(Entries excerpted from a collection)
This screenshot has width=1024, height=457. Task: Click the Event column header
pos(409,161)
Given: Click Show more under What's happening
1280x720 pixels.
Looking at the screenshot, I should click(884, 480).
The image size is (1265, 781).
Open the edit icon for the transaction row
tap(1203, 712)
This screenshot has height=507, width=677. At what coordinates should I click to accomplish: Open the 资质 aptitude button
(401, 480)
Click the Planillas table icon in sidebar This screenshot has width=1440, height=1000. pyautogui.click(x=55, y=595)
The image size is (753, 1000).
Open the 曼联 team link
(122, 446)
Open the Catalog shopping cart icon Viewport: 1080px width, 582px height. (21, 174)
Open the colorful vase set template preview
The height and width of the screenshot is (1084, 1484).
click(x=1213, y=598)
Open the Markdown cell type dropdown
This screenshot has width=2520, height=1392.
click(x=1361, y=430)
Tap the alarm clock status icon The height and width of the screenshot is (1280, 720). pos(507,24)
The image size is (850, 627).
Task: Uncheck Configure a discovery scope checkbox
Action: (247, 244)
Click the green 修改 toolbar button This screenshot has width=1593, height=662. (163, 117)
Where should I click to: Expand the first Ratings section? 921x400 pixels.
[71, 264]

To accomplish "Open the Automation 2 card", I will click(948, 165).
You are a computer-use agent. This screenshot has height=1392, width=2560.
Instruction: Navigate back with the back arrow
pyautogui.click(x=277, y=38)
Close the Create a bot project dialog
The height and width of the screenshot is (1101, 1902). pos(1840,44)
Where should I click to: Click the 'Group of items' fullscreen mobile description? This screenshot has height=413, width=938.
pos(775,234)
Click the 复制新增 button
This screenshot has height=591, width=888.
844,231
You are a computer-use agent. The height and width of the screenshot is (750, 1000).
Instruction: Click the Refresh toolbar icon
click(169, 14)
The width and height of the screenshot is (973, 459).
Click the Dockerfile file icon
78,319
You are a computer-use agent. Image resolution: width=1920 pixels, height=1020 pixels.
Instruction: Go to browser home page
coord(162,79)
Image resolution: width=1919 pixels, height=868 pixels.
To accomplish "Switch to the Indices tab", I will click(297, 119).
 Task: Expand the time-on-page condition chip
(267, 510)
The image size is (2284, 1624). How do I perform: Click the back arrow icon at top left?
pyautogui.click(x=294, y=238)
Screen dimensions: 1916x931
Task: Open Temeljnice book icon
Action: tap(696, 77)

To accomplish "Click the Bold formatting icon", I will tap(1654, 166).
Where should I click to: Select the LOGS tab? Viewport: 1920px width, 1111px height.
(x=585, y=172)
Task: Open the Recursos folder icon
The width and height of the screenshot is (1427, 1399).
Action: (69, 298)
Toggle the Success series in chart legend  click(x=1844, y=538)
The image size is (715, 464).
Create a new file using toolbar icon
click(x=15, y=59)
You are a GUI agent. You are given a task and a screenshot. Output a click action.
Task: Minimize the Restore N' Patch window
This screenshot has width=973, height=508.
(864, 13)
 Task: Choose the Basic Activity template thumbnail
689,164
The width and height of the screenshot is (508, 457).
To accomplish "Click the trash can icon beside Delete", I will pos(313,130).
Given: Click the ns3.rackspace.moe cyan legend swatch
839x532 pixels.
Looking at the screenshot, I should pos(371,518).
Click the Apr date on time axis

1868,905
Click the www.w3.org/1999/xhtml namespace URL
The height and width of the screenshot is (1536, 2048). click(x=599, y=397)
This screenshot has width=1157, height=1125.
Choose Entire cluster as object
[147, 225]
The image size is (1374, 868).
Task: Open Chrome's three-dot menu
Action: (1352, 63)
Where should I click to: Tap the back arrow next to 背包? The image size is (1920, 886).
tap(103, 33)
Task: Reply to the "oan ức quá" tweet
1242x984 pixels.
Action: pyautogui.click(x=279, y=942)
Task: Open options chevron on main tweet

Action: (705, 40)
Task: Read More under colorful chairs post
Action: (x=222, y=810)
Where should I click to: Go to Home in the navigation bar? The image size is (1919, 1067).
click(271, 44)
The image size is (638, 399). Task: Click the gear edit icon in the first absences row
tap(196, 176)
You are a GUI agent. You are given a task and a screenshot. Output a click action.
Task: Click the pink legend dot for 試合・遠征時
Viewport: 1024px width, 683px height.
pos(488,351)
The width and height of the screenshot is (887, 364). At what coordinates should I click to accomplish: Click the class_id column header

→ Aim of the task: Convert the entries above into a JSON list of strings with one string for each line, leaving out blank lines.

→ Expected output:
[
  "This screenshot has width=1024, height=457. Task: Click the Event column header",
  "pos(409,161)",
  "Given: Click Show more under What's happening",
  "1280x720 pixels.",
  "Looking at the screenshot, I should click(884, 480).",
  "The image size is (1265, 781).",
  "Open the edit icon for the transaction row",
  "tap(1203, 712)",
  "This screenshot has height=507, width=677. At what coordinates should I click to accomplish: Open the 资质 aptitude button",
  "(401, 480)",
  "Click the Planillas table icon in sidebar This screenshot has width=1440, height=1000. pyautogui.click(x=55, y=595)",
  "The image size is (753, 1000).",
  "Open the 曼联 team link",
  "(122, 446)",
  "Open the Catalog shopping cart icon Viewport: 1080px width, 582px height. (21, 174)",
  "Open the colorful vase set template preview",
  "The height and width of the screenshot is (1084, 1484).",
  "click(x=1213, y=598)",
  "Open the Markdown cell type dropdown",
  "This screenshot has width=2520, height=1392.",
  "click(x=1361, y=430)",
  "Tap the alarm clock status icon The height and width of the screenshot is (1280, 720). pos(507,24)",
  "The image size is (850, 627).",
  "Task: Uncheck Configure a discovery scope checkbox",
  "Action: (247, 244)",
  "Click the green 修改 toolbar button This screenshot has width=1593, height=662. (163, 117)",
  "Where should I click to: Expand the first Ratings section? 921x400 pixels.",
  "[71, 264]",
  "To accomplish \"Open the Automation 2 card\", I will click(948, 165).",
  "You are a computer-use agent. This screenshot has height=1392, width=2560.",
  "Instruction: Navigate back with the back arrow",
  "pyautogui.click(x=277, y=38)",
  "Close the Create a bot project dialog",
  "The height and width of the screenshot is (1101, 1902). pos(1840,44)",
  "Where should I click to: Click the 'Group of items' fullscreen mobile description? This screenshot has height=413, width=938.",
  "pos(775,234)",
  "Click the 复制新增 button",
  "This screenshot has height=591, width=888.",
  "844,231",
  "You are a computer-use agent. The height and width of the screenshot is (750, 1000).",
  "Instruction: Click the Refresh toolbar icon",
  "click(169, 14)",
  "The width and height of the screenshot is (973, 459).",
  "Click the Dockerfile file icon",
  "78,319",
  "You are a computer-use agent. Image resolution: width=1920 pixels, height=1020 pixels.",
  "Instruction: Go to browser home page",
  "coord(162,79)",
  "Image resolution: width=1919 pixels, height=868 pixels.",
  "To accomplish \"Switch to the Indices tab\", I will click(297, 119).",
  " Task: Expand the time-on-page condition chip",
  "(267, 510)",
  "The image size is (2284, 1624). How do I perform: Click the back arrow icon at top left?",
  "pyautogui.click(x=294, y=238)",
  "Screen dimensions: 1916x931",
  "Task: Open Temeljnice book icon",
  "Action: tap(696, 77)",
  "To accomplish \"Click the Bold formatting icon\", I will tap(1654, 166).",
  "Where should I click to: Select the LOGS tab? Viewport: 1920px width, 1111px height.",
  "(x=585, y=172)",
  "Task: Open the Recursos folder icon",
  "The width and height of the screenshot is (1427, 1399).",
  "Action: (69, 298)",
  "Toggle the Success series in chart legend  click(x=1844, y=538)",
  "The image size is (715, 464).",
  "Create a new file using toolbar icon",
  "click(x=15, y=59)",
  "You are a GUI agent. You are given a task and a screenshot. Output a click action.",
  "Task: Minimize the Restore N' Patch window",
  "This screenshot has width=973, height=508.",
  "(864, 13)",
  " Task: Choose the Basic Activity template thumbnail",
  "689,164",
  "The width and height of the screenshot is (508, 457).",
  "To accomplish \"Click the trash can icon beside Delete\", I will pos(313,130).",
  "Given: Click the ns3.rackspace.moe cyan legend swatch",
  "839x532 pixels.",
  "Looking at the screenshot, I should pos(371,518).",
  "Click the Apr date on time axis",
  "1868,905",
  "Click the www.w3.org/1999/xhtml namespace URL",
  "The height and width of the screenshot is (1536, 2048). click(x=599, y=397)",
  "This screenshot has width=1157, height=1125.",
  "Choose Entire cluster as object",
  "[147, 225]",
  "The image size is (1374, 868).",
  "Task: Open Chrome's three-dot menu",
  "Action: (1352, 63)",
  "Where should I click to: Tap the back arrow next to 背包? The image size is (1920, 886).",
  "tap(103, 33)",
  "Task: Reply to the \"oan ức quá\" tweet",
  "1242x984 pixels.",
  "Action: pyautogui.click(x=279, y=942)",
  "Task: Open options chevron on main tweet",
  "Action: (705, 40)",
  "Task: Read More under colorful chairs post",
  "Action: (x=222, y=810)",
  "Where should I click to: Go to Home in the navigation bar? The image size is (1919, 1067).",
  "click(271, 44)",
  "The image size is (638, 399). Task: Click the gear edit icon in the first absences row",
  "tap(196, 176)",
  "You are a GUI agent. You are given a task and a screenshot. Output a click action.",
  "Task: Click the pink legend dot for 試合・遠征時",
  "Viewport: 1024px width, 683px height.",
  "pos(488,351)",
  "The width and height of the screenshot is (887, 364). At what coordinates should I click to accomplish: Click the class_id column header"
]